Livros na folia: blocos, avenidas e o carnaval de Clarice Lispector
A Grande Rio levará para a Sapucaí um enredo inspirado em "Meu Destino é Ser Onça", de Alberto Mussa. Além de estar entre o que há de mais fino em nossa literatura, Mussa também entende pra caramba de carnaval. Já a Portela desfilará a saga de Kehinde, protagonista de "Um Defeito de Cor", romanção de Ana Maria Gonçalves, um dos livros mais importantes da literatura brasileira neste século.
A Porto da Pedra também foi buscar num livro, um espanhol do século 16 ("Lunário Perpétuo", de Jerónimo Cortés), a inspiração para o desfile deste ano. Em São Paulo, viagens de Mário de Andrade e passagens de seu "Pauliceia Desvairada" serão carnavalizadas pela Mocidade Alegre. Certamente há mais escolas por aí que buscaram nos livros a inspiração para os seus desfiles, mas a ideia não é criar uma lista exaustiva.
É furado o papo de que carnaval e literatura não combinam. Há muito de escritores na avenida e há muitos escritores na folia. Uma olhada rápida no Instagram nesta época do ano indica que parte importante da literatura brasileira contemporânea passa esses dias metida entre baterias e purpurinas, não enfurnada em meio aos livros.
Acompanho de longe. Teve uma época em que eu era mais presente nos festejos. Empurrei carro alegórico, vi blocos nascerem, fingi que achava boa a mistura de punk com samba, perdi o rumo na hora de voltar pra casa. A disposição para enfrentar o calor, paciência para o furdunço e tolerância com bebidas ruins e caras, contudo, minguaram. Mesmo o interesse pelos desfiles arrefece a cada ano.

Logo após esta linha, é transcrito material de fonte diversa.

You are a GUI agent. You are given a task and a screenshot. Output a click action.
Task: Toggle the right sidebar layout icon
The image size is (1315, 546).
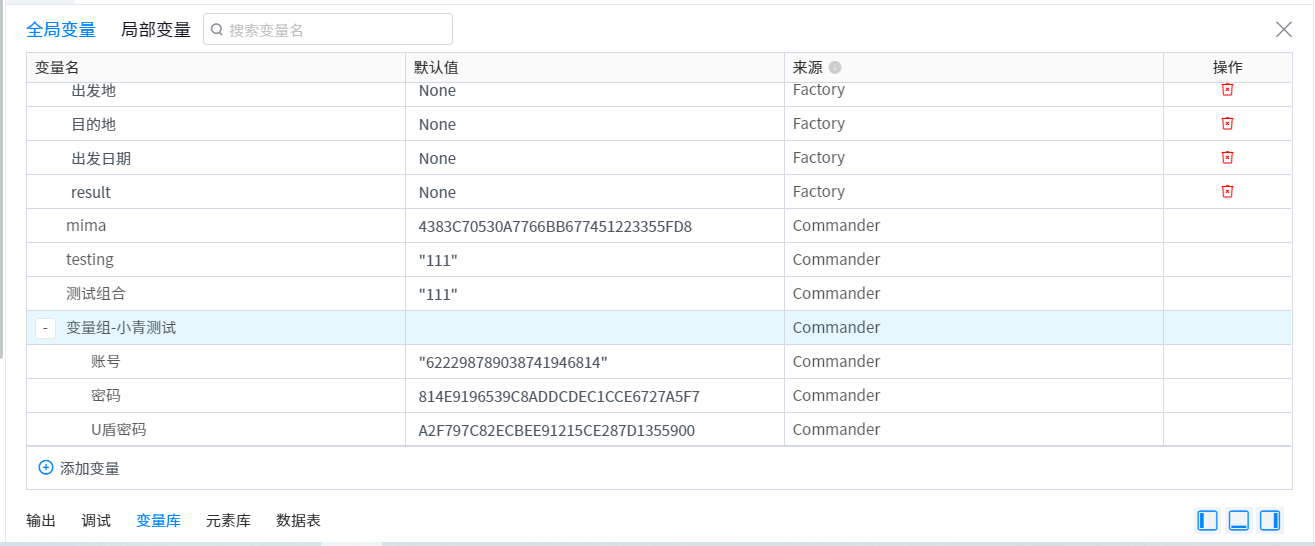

Aos poucos me aproximo da surrada imagem do leitor sossegado em seu canto com seus livros. É uma época em que lembro principalmente de Clarice Lispector. Segundo Clóvis Bornay, a escritora ficaria belíssima de Anunciação. Uma fantasia feita de "túnica de renda negra cravejada de estrelas e de brilhantes. Na cabeça a meia-lua e numa das mãos uma taça de prata derramando estrelas". É o que a própria Clarice conta numa crônica na qual recorda um encontro com o carnavalesco.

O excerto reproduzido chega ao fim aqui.